The district, which also operates UW-Milwaukee Panther Arena and Miller High Life Theatre, is expected to end 2020 with a loss of $2.7 million.
It had expected to post about $21 million in net income this year before the pandemic canceled the Democratic National Convention and dozens of other Wisconsin Center events. The convention business is projected to fully recover by 2023, Brooks told committee members.
A bigger Wisconsin Center opening in early 2024 would be positioned to “ride the wave,” he said. A larger center is needed to compete with new and expanded convention centers in St. Louis, Indianapolis and other cities, Brooks said.
Also, interest rates for borrowing are at historic lows, Brooks said. Finally, there are looming deadlines prompting the vote to move forward.
The State of Wisconsin agreed in 2019 to provide taxpayer backing for up to $300 million in district debt tied to the project.
That “moral obligation pledge” means state taxpayers would cover the debt if the district was unable to do so. That pledge expires at the end of 2021 if the district hasn’t sold bonds by then.
Also, the bonds that are sold to investors in 2020 will have credit-worthiness ratings that are set in part according to the district’s revenues from 2017 through 2019, Brooks said. Delaying the bond sale would require looking at district revenues from 2020 — when they have dropped sharply.
As a result, the bond sales would most likely have to be delayed until at least 2024 to obtain improved revenue results required by investors, Brooks said. There is strong interest from investors in buying the bonds in 2020, said John Mehan, a managing director at Baird & Co., financial adviser for the district.
A June bond sale that refinanced district debt also saw strong demand, Mehan told committee members.
That debt restructuring is expected to reduce the district’s 2020 debt payments by $18.3 million. That restructuring is projected to save an additional $14 million in 2021. It also greatly helped increase the district’s cash reserves, increasing them to $17 million by the start of 2021 and $23 million by the start of 2022, said Steve Marsh, district senior vice president and chief financial officer.
The project bonds are to be paid off over 40 years by countywide hotel, restaurant and car rental taxes levied by the center district. The first debt payments aren’t due until 2027.
The project was approved by the district board on April 2, but the expansion was delayed until the Governance Committee provided final approval.
The expansion, budgeted at $419.9 million, will add 112,000 square feet to the center’s main exhibition hall, providing a total of 300,000 square feet.
The development also will provide a second ballroom with an outdoor terrace and add meeting rooms, indoor parking spaces and loading docks.
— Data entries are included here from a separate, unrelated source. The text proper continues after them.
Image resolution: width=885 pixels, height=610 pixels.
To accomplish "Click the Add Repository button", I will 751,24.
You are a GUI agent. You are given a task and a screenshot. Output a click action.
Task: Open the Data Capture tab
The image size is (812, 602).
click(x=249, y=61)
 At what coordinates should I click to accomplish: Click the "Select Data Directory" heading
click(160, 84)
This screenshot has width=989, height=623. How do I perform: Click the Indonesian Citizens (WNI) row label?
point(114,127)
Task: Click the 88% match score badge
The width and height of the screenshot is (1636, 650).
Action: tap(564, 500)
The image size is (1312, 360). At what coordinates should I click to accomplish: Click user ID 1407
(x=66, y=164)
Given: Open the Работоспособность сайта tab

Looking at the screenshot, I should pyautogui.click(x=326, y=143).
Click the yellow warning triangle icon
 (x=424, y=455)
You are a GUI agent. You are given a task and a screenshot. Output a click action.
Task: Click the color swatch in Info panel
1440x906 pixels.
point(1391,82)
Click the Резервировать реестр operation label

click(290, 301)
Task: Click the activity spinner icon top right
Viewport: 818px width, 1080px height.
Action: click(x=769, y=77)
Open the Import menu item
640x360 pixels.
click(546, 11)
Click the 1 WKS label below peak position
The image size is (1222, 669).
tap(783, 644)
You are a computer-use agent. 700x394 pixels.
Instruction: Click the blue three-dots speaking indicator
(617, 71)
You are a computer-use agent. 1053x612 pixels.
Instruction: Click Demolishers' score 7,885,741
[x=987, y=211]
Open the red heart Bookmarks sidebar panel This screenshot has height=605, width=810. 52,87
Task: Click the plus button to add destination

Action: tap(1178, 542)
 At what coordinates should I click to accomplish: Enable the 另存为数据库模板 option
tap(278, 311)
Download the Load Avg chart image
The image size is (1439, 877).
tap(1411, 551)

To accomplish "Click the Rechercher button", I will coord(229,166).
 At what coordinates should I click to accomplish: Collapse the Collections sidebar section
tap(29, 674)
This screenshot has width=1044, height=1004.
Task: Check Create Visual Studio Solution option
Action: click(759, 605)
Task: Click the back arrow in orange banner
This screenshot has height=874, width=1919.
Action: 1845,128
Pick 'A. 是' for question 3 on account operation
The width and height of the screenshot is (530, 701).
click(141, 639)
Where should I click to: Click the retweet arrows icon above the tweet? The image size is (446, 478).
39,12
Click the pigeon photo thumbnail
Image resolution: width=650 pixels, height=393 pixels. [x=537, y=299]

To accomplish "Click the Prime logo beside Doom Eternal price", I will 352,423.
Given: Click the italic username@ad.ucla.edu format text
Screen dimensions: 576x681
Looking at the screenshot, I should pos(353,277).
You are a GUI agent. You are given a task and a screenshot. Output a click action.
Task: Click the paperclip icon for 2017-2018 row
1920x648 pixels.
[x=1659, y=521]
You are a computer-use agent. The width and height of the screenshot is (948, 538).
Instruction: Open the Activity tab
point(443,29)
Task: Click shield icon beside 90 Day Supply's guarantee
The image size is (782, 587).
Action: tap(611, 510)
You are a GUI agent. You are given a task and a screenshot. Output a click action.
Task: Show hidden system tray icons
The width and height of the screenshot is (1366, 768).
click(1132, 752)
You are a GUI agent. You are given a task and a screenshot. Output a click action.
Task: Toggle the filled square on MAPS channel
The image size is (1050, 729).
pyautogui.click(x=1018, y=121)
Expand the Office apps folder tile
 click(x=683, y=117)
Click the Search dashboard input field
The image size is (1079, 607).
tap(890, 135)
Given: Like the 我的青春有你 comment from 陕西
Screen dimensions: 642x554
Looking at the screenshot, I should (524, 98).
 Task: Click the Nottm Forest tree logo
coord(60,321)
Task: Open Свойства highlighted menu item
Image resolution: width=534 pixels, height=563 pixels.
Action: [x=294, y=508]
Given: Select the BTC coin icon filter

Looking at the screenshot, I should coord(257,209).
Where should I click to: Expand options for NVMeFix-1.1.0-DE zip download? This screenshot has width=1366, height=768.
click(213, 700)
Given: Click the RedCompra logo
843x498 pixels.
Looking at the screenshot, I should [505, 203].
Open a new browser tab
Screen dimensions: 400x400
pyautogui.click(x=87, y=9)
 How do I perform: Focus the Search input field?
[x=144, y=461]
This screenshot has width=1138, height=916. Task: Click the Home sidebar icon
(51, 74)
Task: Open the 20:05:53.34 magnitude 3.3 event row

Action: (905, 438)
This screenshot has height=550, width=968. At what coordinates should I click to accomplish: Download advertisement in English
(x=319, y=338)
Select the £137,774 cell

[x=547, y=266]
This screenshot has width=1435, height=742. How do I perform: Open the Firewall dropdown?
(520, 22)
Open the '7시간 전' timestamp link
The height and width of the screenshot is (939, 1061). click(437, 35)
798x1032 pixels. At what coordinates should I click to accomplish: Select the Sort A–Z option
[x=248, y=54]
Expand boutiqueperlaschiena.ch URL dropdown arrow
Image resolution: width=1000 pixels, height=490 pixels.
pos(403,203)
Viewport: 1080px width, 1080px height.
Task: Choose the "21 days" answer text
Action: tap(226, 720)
Adding onto the Wisconsin Center will allow it to attract more conventions and trade shows, bringing more spending by visitors, according to a December study by HVS Global Hospitality Services, a consulting firm based in Westbury, New York.
Annual direct spending of visitors to the Wisconsin Center, now estimated at $105 million, is expected to increase to $154 million by the time the project is complete.
The Wisconsin Center opened in two phases, in 1998 and 2000. The third phase will be on what are now convention-center parking lots between West Wells Street and West Kilbourn Avenue.